Der Bezirksapostel zitierte Epheser 1,4 „Denn in ihm hat er uns erwählt, ehe der Welt Grund gelegt war, dass wir heilig und untadelig vor ihm sein sollten in der Liebe“ und fragte, ob heilig und untadelig nicht ein wenig abgehoben sei und für einen Sünder unmöglich. „…denn die Liebe Gottes ist ausgegossen in unsre Herzen durch den Heiligen Geist, der uns gegeben ist“ gab er mit Römer 5,5 die Antwort und erinnerte an das Doppelgebot der Liebe, das eine Interaktion mit dem Nächsten voraussetze. Ein geheiligtes Leben führen, sei Lebensaufgabe.

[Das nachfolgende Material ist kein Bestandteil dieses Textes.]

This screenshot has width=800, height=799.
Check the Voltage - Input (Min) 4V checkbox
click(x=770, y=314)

Den letzten Predigtbeitrag seiner aktiven Amtszeit von Bezirksevangelist Rainer Lang bereitete der Kinderchor mit „Schritt für Schritt“ (Dirk Pfau) vor und der Bezirksevangelist bestätigte, dass er frühmorgens die Aufforderung Jesu, wie die Kinder zu werden, in der Bibel gelesen habe.

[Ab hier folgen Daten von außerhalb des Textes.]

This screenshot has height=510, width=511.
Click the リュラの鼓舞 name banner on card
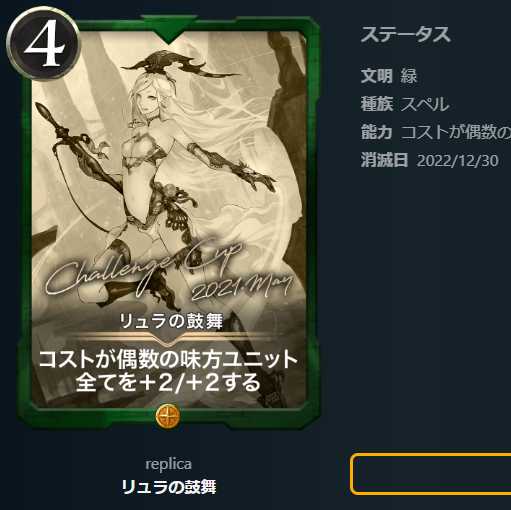click(x=171, y=321)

Bezirksapostelhelfer Martin Rheinberger wünschte sich in seinem Predigtbeitrag die Kraft immer mehr und besser vergeben zu können. Er forderte anhand des biblischen Beispiels um den Tod des Jünglings zu Nain dazu auf, wie Jesus alles zu tun, was man könne.
Ein heiliges Leben zu führen sei nicht gleichbedeutend mit einem Heiligenschein, merkte Apostel Daniel Habich an und machte es auch daran fest, wie nach dem Nächsten und den Schwächsten in der Gemeinde geschaut werde.
Ruhesetzung und Beauftragung
Nach dem sakramentalen Teil des Gottesdienstes dankte Bezirksapostel Ehrich in persönliche Worten Bezirksevangelist Rainer Lang für 48 Jahre ehrenamtliche Seelsorge, davon 22 Jahre in der Leitung des Kirchenbezirks verbunden mit der Leitung verschiedener Gemeinden und versetzte ihn in den Ruhestand. Anschließend beauftragte er Priester Manfred Behrens, Vorsteher der Gemeinde Wilhelmsfeld, auch die Gemeinde Schriesheim als Vorsteher zu leiten.
Spiegelte der gemischte Chor in seinem ersten Schlusslied „Lieber Vater, lehr mich danken“ (CB 338) die Wesensart von Bezirksevangelist i. R. Rainer Lang wider, verbreitete er danach zusammen mit allen Anwesenden Mut, Zuversicht und Mitmenschlichkeit in „Frieden suchen, Gerechtigkeit leben“ (Jeremy Dawson *1974).